GM recorded shortfalls in seven of its eight divisions. Sales of the Chevrolet Silverado pickup, the company's best selling vehicle, fell 24% from last year. Ford's F-Series pickups also saw a 24% drop in U.S. sales, as contracting work has dried up in response to the housing slump, and record high gas prices made passenger cars more appealing.
Chrysler LLC, a company largely dependent on its pickup, minivan, and SUV sales had a 19% deficit. Overall, passenger cars outsold light trucks for the first time since May 2002, Autodata Corp. reported.
Sales by the three Detroit-based companies are down 10.4% this year, as their share of the U.S. market dwindled to 48.4%.
"I don't know if I can take another March like this one," said Chrysler Vice President Steven Landry.
However, foreign car manufacturers didn't fare any better in a tough U.S. market. Toyota, which trails only GM in market share, sold 217,730 vehicles last month, a 10.3% drop, and the company's fourth straight monthly deficit.
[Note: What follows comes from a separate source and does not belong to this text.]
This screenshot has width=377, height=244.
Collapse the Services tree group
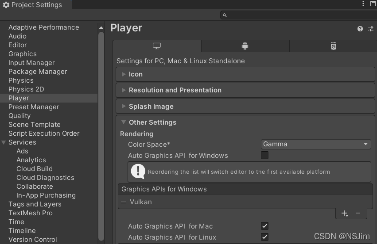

The Japanese automaker said its primary division lost 9.8% and its Lexus luxury brand fell 14%.
"We're not immune to economic cycles and downturns in the automotive industry," said Robert Carter, head of the company's Toyota brand division. "We hope to sustain sales somewhere around the same level as last year."
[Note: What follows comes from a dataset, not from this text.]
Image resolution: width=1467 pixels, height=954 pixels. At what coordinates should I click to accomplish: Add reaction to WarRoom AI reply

Toyota announced Tuesday that it was revising its forecast downward for total industry sales this year to a figure below 16 million units for the first time in 10 years.
GM and Ford have not revised their forecasts but will strongly consider doing so if no improvement is seen in coming months. Michael DiGiovanni cited the economic stimulus checks, which will provide many Americans with additional disposable income as "the most important reason we haven't changed our forecast."
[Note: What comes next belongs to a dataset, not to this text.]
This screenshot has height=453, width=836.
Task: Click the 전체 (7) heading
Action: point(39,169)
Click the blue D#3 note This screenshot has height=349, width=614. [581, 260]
Though, few analysts believe the $600 checks going out to most Americans will be enough to boost auto sales. Most believe high gas prices and a stagnant, if not shrinking, U.S. economy will continue to batter the automotive industry.
"Gas prices are a major consideration for buyers, and if they're going up, they're just more inclined to hang on to their older vehicle," Chris Hopson, also an analyst with Global Insight Inc., told Bloomberg. "People just feel they don't have as much money as they once did."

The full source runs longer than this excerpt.